Jakarta (ANTARA) - Pemerintah diminta untuk mengucurkan belanja negara secara ekstrem untuk bisa melompat jauh melewati jurang krisis akibat pandemi COVID-19.
“Lompatan kedua adalah dengan mengucurkan belanja pemerintah secara ekstrem,” kata Ekonom Institute for Development of Economics and Finance (Indef) Bhima Yudhistira kepada Antara di Jakarta, Jumat.
Bhima menyebutkan pada kuartal II secara “year on year” belanja pemerintah turun 6,9 persen yang dinilai tidak wajar.
“Tentu ini tidak wajar.

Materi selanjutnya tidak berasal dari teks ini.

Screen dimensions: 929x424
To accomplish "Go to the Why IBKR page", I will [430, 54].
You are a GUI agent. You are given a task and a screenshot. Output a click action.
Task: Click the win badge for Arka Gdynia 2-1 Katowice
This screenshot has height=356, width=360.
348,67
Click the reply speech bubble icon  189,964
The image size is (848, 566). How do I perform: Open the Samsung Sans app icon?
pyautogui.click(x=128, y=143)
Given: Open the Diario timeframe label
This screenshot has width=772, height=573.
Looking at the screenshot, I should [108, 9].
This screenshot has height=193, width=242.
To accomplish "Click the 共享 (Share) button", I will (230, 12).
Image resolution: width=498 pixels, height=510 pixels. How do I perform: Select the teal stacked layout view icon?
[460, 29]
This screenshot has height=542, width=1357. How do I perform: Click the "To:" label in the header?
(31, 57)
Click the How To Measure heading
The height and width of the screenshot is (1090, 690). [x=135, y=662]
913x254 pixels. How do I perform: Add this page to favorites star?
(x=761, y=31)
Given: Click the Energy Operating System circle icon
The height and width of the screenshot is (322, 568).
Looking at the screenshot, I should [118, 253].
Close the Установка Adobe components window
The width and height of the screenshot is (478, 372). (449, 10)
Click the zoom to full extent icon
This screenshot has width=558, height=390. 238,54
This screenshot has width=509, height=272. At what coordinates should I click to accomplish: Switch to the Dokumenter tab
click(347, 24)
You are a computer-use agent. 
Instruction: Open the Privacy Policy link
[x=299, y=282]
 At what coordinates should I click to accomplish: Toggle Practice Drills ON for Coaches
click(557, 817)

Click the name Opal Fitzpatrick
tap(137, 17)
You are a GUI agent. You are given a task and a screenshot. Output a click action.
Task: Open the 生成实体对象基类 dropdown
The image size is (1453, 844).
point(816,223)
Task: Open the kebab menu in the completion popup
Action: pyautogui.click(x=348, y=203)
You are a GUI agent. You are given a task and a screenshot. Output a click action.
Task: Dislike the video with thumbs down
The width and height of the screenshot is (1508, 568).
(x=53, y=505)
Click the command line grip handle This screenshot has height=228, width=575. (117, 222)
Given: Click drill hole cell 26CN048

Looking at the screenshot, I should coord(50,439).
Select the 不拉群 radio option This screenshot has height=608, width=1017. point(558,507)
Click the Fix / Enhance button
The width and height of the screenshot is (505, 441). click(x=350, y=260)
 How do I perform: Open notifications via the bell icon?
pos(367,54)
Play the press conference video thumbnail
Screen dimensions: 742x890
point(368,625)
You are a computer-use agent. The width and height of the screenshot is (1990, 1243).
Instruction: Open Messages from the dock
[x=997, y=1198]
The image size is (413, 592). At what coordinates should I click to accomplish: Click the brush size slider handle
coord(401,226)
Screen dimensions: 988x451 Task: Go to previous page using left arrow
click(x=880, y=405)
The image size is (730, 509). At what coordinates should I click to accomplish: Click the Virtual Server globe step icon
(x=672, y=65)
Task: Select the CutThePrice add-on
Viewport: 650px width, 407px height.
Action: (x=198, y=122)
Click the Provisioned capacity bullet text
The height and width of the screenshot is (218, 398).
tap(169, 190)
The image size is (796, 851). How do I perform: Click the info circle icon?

Idealnya belanja pemerintah yang jadi motor pertumbuhan dengan percepatan realisasi dan pengisian DIPA (Daftar Isian Pelaksanaan Anggaran),” ujarnya.
Baca juga: Round Up-RAPBN 2021 dinaungi tantangan pandemi COVID-19
Menurut Badan Pusat Statistik (BPS), kontraksi konsumsi pemerintah disebabkan oleh penurunan realisasi belanja barang dan jasa di kuartal II 2020, yakni turun 22,17 persen “year on year” dan belanja pegawai 10,64 persen “year on year”
Kontraksi belanja barang dan jasa utamanya dipengaruhi oleh penundaan dan pembatalan kegiatan Kementerian dan Lembaga (K/L) sejak pertengahan Maret 2020 akibat pandemi COVID-19.
Selain itu juga ada perubahan kebijakan pemberian Tunjangan Hari Raya (THR) pada 2020, yaitu kepada pejabat negara, pejabat eselon I dan II, dan pejabat lainnya yang setara tidak mendapat THR.
Baca juga: Pemerintah anggarkan Rp356,5 triliun dukung Pemulihan Ekonomi Nasional
Presiden Joko Widodo dalam Pidato Penyampaian RUU APBN 2021 dan Nota Keuangan pada Rapat Paripurna DPR-RI Tahun Sidang 2020-2021 di Gedung MPR/DPR, menyebutkan belanja negara sebesar Rp2.747,5 triliun untuk tahun 2021 atau naik tipis 0,3 persen dari pagu tahun ini sebesar Rp 2.739,2 triliun.
Kepala Negara berharap belanja dapat menjadi motor penggerak ekonomi 2021 yang ditargetkan tumbuh di kisaran 4,5 persen sampai 5,5 persen.
“Berbagai kebijakan belanja negara secara keseluruhan diharapkan dapat mendorong tercapainya sasaran pembangunan pada tahun 2021, yakni tingkat 11 pengangguran 7,7-9,1 persen, tingkat kemiskinan di kisaran 9,2-9,7 persen, dengan menekankan pada penurunan kelompok kemiskinan ekstrem, tingkat ketimpangan di kisaran 0,377-0,379, serta indeks pembangunan kualitas manusia (IPM) di kisaran 72,78-72,95,” kata Presiden.